Ele deveria estar lá.

Ao longe, um raio corta o céu. O som vem logo depois e seus olhos fecham com força o levando para uma imagem desfocada de um azul intenso no qual ele queria se afogar.

Louis.

Louis era o sol nos dias nublados, o sol que invadia suas noites chuvosas, ele irradiava um calor que Harry não sentia desde... Desde Anne e Gema.

Fechou os olhos com força. Essas lembranças agora não, pensou.

Enrolou a bandana nos cachos compridos. Suspirou fundo. Fechou alguns poucos botões de sua camisa florida, calçou suas botas e foi em direção à porta, sentiu a maçaneta gelada contra sua mão suada. Respirou fundo mais três vezes e saiu.

- Vai querer o carro, Sr. Styles?

- Não, obrigada Josh.

Josh assentiu e continuou ouvindo seu radinho de pilha. Harry o dera no natal passado. Josh não era muito ligado em tantas tecnologias e preferia as coisas menos complicadas para mexer.

Eles se conheceram quando Harry estava pronto para sair daquele maldito orfanato, um dia após completar seus vinte e um anos, de agora em diante, seria ele por ele mesmo. Só que lá estava Josh com sua grande limusine, de brinde a noticia que seu pai havia morrido e deixara toda a fortuna para o único filho quando esse se tornasse maior de idade. Fortuna essa que Harry nem sabia que existia. 

Desmond havia sumido quando ele tinha só algumas semanas de vida, ele nunca mandara um cartão de aniversário ou qualquer quantia em dinheiro para ajudar nas despesas de casa, saber que ele tinha conseguido uma fortuna ao longo dos anos, enquanto sua mãe se matava de trabalhar e sozinha cuidava de duas crianças, o deixou furioso, mas ele não tinha escolha, para onde ele iria?

Tudo bem que Josh passou mais de quatro meses o seguindo, levando comida e roupas para um Harry irritado e sem teto, a cada novo beco ou rua que o mesmo encontrava para passar a noite. Até que um dia Harry cedeu.

Josh era viúvo e nunca tivera filhos, por mais que eles não admitissem, havia uma cumplicidade entre os dois que ia muito além da relação patrão-mordomo-motorista.

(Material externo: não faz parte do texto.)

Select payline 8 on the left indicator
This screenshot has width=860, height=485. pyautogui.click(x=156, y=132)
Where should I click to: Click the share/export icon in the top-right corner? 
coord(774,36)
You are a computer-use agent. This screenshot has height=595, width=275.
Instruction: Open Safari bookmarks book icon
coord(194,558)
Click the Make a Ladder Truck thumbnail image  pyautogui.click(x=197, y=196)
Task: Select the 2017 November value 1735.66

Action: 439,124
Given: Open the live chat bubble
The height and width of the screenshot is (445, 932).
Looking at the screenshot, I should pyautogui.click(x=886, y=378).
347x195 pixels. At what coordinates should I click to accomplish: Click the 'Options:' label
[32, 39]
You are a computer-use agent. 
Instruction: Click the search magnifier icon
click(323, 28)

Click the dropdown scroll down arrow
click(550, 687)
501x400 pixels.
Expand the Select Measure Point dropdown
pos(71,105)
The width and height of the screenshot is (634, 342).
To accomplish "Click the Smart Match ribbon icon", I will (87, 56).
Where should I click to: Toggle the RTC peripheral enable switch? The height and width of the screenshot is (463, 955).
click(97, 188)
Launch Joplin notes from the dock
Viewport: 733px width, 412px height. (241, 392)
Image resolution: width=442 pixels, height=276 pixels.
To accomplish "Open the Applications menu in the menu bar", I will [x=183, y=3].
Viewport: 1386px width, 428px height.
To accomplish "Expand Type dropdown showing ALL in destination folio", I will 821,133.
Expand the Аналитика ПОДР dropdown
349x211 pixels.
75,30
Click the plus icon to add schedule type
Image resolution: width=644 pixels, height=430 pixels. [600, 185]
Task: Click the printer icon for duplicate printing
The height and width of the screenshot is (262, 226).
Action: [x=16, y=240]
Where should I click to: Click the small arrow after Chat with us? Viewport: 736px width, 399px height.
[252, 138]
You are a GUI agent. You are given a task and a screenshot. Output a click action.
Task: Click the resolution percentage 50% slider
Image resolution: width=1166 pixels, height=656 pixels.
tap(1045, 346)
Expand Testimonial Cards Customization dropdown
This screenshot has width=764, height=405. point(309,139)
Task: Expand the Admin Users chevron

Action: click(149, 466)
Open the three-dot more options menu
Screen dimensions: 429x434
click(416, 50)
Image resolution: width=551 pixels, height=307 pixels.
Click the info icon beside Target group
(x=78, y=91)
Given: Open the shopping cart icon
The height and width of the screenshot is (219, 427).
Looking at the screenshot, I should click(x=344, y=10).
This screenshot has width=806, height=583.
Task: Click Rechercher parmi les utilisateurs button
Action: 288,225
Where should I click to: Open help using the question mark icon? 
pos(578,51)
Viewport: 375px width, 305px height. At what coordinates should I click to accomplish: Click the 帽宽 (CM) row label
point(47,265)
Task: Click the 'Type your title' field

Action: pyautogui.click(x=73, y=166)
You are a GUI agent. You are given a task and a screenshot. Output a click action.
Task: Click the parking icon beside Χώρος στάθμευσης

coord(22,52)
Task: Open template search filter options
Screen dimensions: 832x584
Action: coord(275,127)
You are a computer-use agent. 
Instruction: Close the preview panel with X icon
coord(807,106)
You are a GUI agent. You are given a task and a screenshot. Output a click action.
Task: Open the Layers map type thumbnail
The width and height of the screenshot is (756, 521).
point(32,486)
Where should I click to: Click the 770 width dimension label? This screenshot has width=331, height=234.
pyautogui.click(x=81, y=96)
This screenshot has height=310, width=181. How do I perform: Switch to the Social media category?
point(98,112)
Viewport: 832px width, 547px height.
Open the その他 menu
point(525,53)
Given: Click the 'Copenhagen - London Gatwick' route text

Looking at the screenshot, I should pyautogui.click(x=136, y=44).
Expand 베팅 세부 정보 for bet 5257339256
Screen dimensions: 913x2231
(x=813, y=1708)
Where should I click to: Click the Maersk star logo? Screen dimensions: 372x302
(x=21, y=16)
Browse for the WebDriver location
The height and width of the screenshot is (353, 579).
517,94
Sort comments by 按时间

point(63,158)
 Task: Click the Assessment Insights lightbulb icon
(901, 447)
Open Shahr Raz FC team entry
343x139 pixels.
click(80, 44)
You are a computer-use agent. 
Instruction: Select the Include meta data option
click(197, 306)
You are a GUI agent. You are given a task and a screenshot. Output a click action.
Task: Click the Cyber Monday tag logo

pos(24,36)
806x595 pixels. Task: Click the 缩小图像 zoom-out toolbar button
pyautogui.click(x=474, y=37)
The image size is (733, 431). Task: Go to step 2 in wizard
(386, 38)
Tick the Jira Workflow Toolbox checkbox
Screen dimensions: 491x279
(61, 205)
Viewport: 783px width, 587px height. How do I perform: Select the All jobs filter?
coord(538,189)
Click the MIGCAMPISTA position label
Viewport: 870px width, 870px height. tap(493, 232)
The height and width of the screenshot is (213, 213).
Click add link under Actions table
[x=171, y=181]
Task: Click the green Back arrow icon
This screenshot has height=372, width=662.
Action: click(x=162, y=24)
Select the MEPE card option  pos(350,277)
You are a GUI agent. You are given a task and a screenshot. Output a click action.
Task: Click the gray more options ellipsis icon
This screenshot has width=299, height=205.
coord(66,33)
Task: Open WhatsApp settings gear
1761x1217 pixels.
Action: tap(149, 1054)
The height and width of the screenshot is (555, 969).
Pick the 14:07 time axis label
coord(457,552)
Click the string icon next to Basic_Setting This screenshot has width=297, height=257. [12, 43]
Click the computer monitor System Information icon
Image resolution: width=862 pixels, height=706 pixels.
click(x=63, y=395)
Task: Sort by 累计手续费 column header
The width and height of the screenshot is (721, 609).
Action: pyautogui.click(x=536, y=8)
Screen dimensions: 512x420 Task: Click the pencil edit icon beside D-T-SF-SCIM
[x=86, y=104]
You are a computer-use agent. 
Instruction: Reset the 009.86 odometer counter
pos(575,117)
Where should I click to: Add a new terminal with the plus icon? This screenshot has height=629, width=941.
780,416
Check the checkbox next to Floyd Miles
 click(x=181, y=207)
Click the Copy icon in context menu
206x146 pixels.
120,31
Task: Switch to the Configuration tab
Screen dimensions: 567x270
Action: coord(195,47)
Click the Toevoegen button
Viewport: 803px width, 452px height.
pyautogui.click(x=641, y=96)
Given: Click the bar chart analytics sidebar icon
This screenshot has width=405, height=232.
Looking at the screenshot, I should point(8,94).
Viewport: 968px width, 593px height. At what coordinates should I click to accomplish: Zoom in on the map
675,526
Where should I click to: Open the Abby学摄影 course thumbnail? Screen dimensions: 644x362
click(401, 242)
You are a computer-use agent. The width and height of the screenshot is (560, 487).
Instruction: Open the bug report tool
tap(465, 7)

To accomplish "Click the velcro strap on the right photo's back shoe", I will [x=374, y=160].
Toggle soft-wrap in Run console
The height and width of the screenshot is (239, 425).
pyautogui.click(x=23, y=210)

Os estrondos dos trovões eram silenciados ao longe pelas luzes e barulhos da cidade, Harry caminhava entre as pessoas, as mãos nos bolso do jeans apertado tentando evitar aquela sensação de déjà-vu, o tempo parecia o mesmo, o jeito como o vento batia no seu rosto, era doloroso, mas ele não conseguia afastar da mente as lembranças daquela noite e tudo que se sucedeu após o acidente.

Anne era o tipo de mãe que levava seus filhos para o barro ao lado de fora e rolava junto com eles, sem a preocupação com toda a sujeira que ficaria nas roupas ou no chão de carvalho que os levaria ate o banheiro de lajotas rosa bebê para um banho cheio de piratas e monstros marítimos.

A pipoca e o chocolate quente nos dias mais chuvosos e frios, os filmes de animação e os jogos de tabuleiros era uma das lembranças mais preciosas que Harry levava consigo.

Gemma montava um forte de lençóis quando os trovões eram altos demais assustando um Harry de bochechas rosadas e pijaminha colorido de aviões. Com uma lanterna, eles deitavam entre cobertores e almofadas, Gemma o ensinando a ler enquanto lia histórias até pegarem no sono. Anne os encontrava embolados um no outro, Harry com sua mãozinha agarrada a de Gemma que babava em seu travesseiro.